Бабуша обязательно ощупывала мамкино веретено с готовой пряжей.
– Толсто прядешь, не холст будет, мешковина, – недовольно ворчала она. – Пряди тоньше, ведь лен, не куделя, чего ты?
– Не умею, – отвечала, смеясь, мать.
– Как так не умеешь?! – начинала кричать бабуша. – Да ведь я тебя еще в девчонках учила… Ох, плохая из тебя вышла хозяйка, грю, как есть никудышная… не в меня.

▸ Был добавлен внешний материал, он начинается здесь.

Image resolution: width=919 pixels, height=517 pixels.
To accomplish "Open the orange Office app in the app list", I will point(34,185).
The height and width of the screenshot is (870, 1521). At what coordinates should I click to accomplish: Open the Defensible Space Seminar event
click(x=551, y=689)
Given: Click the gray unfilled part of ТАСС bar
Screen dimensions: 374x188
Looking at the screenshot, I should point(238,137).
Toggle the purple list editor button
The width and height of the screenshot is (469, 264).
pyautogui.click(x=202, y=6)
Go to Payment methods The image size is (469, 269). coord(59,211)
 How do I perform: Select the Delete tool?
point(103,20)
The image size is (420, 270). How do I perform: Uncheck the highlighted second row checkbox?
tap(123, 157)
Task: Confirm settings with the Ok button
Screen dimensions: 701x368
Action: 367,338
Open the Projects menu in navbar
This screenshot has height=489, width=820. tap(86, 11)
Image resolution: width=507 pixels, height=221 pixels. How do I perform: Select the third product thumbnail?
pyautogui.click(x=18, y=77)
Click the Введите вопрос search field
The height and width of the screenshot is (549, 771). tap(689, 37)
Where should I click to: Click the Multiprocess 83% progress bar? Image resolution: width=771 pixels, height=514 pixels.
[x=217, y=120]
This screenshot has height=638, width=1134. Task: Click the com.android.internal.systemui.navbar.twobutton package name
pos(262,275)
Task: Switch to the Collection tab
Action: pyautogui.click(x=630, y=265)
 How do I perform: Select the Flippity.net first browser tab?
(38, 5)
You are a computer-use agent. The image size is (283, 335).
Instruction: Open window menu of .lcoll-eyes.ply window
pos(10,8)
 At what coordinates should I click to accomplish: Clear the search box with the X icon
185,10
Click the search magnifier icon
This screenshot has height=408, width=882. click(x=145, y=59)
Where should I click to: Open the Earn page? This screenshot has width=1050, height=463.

Отец молча, сумрачно следил за матерью, как она по вечерам скупыми горстями сыплет задумчиво аржаную муку в закваску, а утром, перед тем как замесить хлебы, валит в тесто вчерашнюю чищеную картошку, синюю, растертую в вязкий ком деревянной толкушкой. Мать ловит настороженный взгляд бати, спохватывается, ругает весело сама себя:
– Беспамятная!.. От картошки тесто пышнее. Давно собиралась попробовать, скусно, говорят, и припёк большой, да все забываю… А весна будет хорошая, – значит, и лето живо прибежит, не успеешь оглянуться, – толковала она, как бы утешая в чем‑то отца. – День заметно прибавился… свету больше.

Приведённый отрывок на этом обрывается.